### SHORT PROBLEM A
Reproduce the part of the weekly industry report starting with "Gary Lerude is" and going on through "(ABD) in EE.".
### SHORT PROBLEM B
Write the next part of the weekly industry news report, picking up after its final sentence.

Gary Lerude is the Technical Editor of Microwave Journal. Previously, he spent his career as a “midwife” aiding the growth of the compound semiconductor industry, from device to application, from defense to commercial. He spent 19 years at Texas Instruments, 11 years at MACOM and six years with TriQuint. Gary holds a bachelor’s in EE, a master’s in systems engineering and an engineers degree (ABD) in EE.

Weekly Report

For the week ending January 1

January 4, 2016

There are a few news items to report from the last week of 2015.

Companies and Products

ANADIGICS' board received three bids for the company: GaAs Labs matched the $0.54 per share offer from an unnamed competitor, prompting a competitor to bid $0.58 per share, which was followed by a second unnamed competitor bidding $0.68 per share — 94 percent above the original deal price of $0.35 per share. ANADIGICS' board said the higher offer has "material issues that need to be negotiated and resolved." GaAs Labs has until January 4 to respond.

China Mobile and Ericsson signed an agreement to collaborate on 5G R&D, including radio technology, network architecture and IoT.

China Telecom's chairman, Chang Xiaobing, was accused of "serious violations of discipline" by the Communist Party's watchdog and subsequently resigned his position. China watcher Doug Young thinks this may lead to the merger of China Telecom with China Unicom.

### DATA LINES
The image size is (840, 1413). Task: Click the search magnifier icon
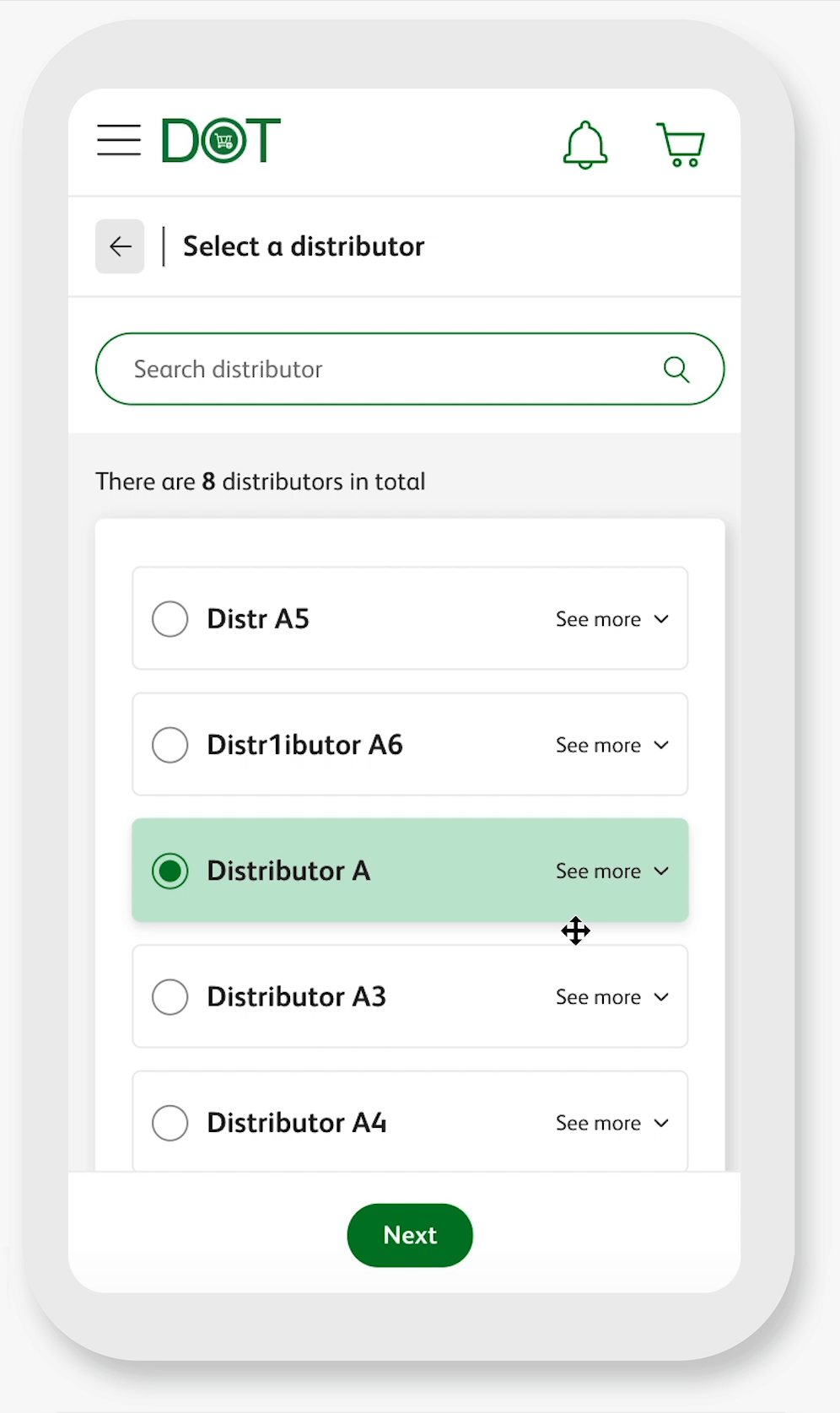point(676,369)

==

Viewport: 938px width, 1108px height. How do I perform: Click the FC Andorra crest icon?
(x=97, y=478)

### EXERCISE RESULT A
Gary Lerude is the Technical Editor of Microwave Journal. Previously, he spent his career as a “midwife” aiding the growth of the compound semiconductor industry, from device to application, from defense to commercial. He spent 19 years at Texas Instruments, 11 years at MACOM and six years with TriQuint. Gary holds a bachelor’s in EE, a master’s in systems engineering and an engineers degree (ABD) in EE.

### EXERCISE RESULT B
Fairchild's deal to be acquired by ON Semiconductor is in play following a revised offer by a Chinese suitor offering to cover the risk of a CFIUS (Committee on Foreign Investment in the U.S.) denial and resulting termination fee. The new offer is $21.70 per share, compared with ON Semi's agreement to pay $20 per share.

GigOptix is trying to become a major player by riding the growth of the datacom market. L&F Capital Management is bullish on their outlook. I'm not as bullish nor endorsing any investment, as GigOptix has formidable competition from MACOM and Qorvo. However, I find their ambitions and bravado interesting to watch.

Intel completed the $16.7 billion acquisition of Altera. The Altera brand will survive, operating as a separate business unit.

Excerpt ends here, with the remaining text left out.